I don't see how you can implement a lower-level protocol (eg: raw thunderbolt DMA) using a higher-level abstraction of that protocol (eg: pci-e traffic). That's like saying you'll implement Internet-layer frames only using TCP. Similarly, I don't see how you can expose something that doesn't conform to anything remotely like pci-e as a hot plug pci-e device - the latency tolerances to remain in spec are way different for a start.

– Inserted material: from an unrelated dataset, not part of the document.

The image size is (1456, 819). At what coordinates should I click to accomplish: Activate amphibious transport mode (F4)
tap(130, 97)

I too have implemented a driver, from a high-end FPGA to the Mac, and the OSX kernel does not get involved unless you're traversing controllers within that Mac, or the route cannot be expressed within a single transaction, or if the destination is local. It just doesn't. These are to my knowledge the only 3 reasons for the local CPU to get involved:
[1] If you have a machine with devices (1,2,..) on multiple thunderbolt controllers (say A and B), it's possible to have a route like A2 -> A1-> A0 -/-> B0 -> B1, and of course the kernel is involved then because the individual controller chips A and B are not bridged together in any other way. The kernel has to route between A0 (local) and B0 (also local).

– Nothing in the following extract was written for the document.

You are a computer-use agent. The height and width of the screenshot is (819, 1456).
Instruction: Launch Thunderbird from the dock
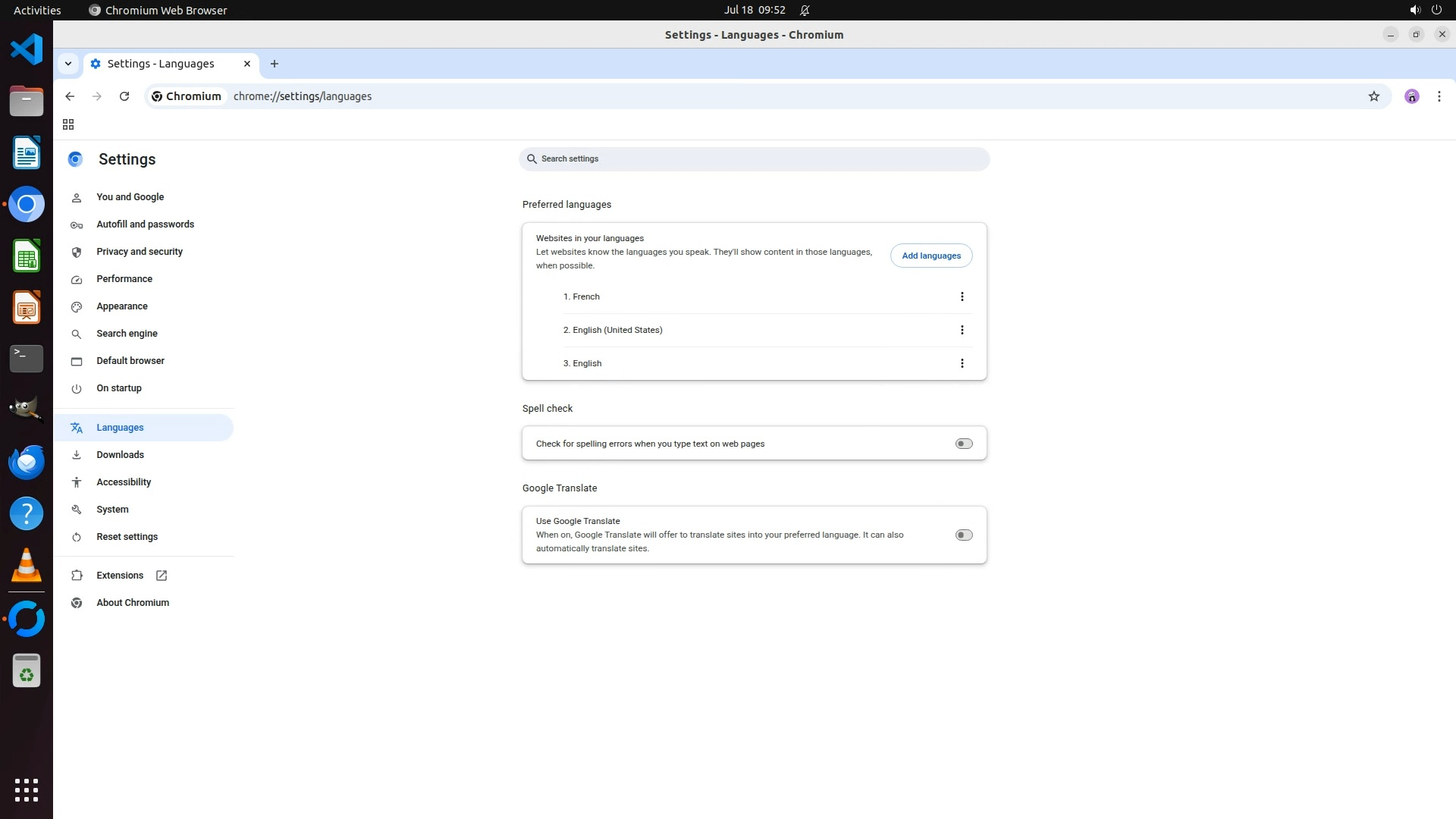click(x=27, y=462)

[2] The initial spec for thunderbolt allowed a lot of flexibility with source-defined routing tables, but it wasn't taken advantage of, and the later chips from Intel removed some of that functionality (or, more likely, just reassigned the chip real-estate to something more useful). There are now potentially valid routes that can't be expressed within a single frame, and the kernel has to be involved at that point as well, to make sure packets get to their correct destination. It is, however, unlikely that users will see these routing issues in real-world scenarios, you have to have a lot of devices on multiple busses before it's an issue.

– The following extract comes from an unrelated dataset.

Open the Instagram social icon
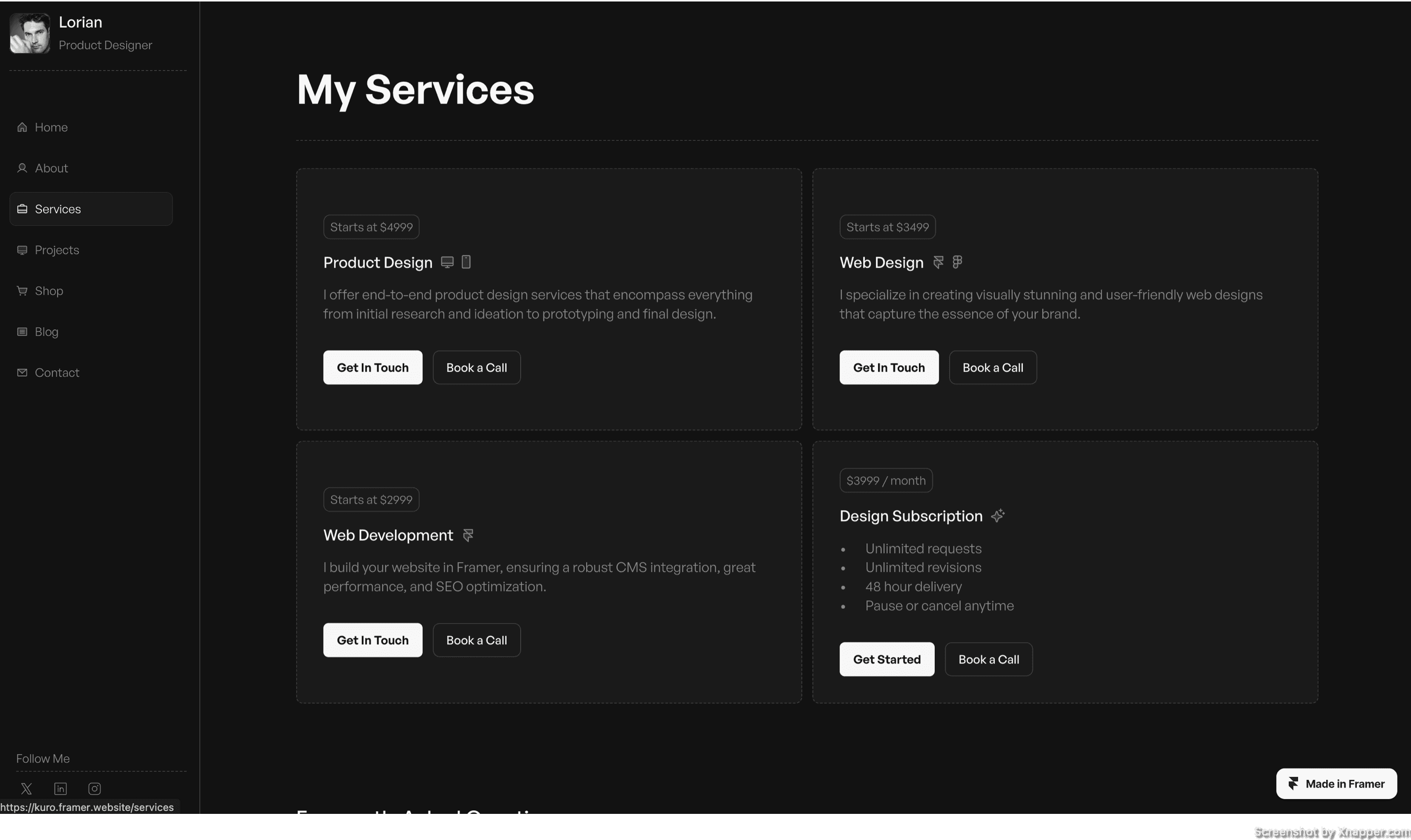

[3] The destination is the local machine. Of course, the kernel has to get involved then.
I have a lot of diagnostic code that monitors bandwidth, packet lifetime and routing, and latencies. I've run massive stress tests on multiple machines and devices connected via thunderbolt, and so far, the above 3 reasons are the only ones that an OSX machine enters the kernel for any thunderbolt-related cause. It is quite clear when the kernel does get involved compared to when it doesn't, so I'm confident that if it doesn't have to get involved, there is no interaction.